* Aim of the exercise *
Your answer should be the lines of the material that include the word "Hoteles".

* Entries shown *
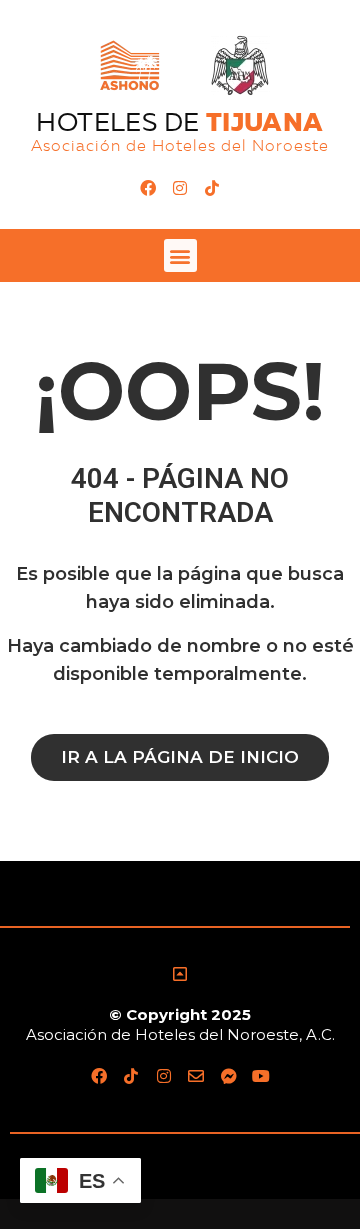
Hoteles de (179, 124)
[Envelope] (196, 1076)
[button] (180, 255)
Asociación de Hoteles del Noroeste (180, 147)
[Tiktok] (212, 188)
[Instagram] (180, 188)
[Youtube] (261, 1076)
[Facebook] (147, 188)
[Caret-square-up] (180, 974)
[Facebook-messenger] (228, 1076)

* Finished task *
Hoteles de (179, 124)
Asociación de Hoteles del Noroeste (180, 147)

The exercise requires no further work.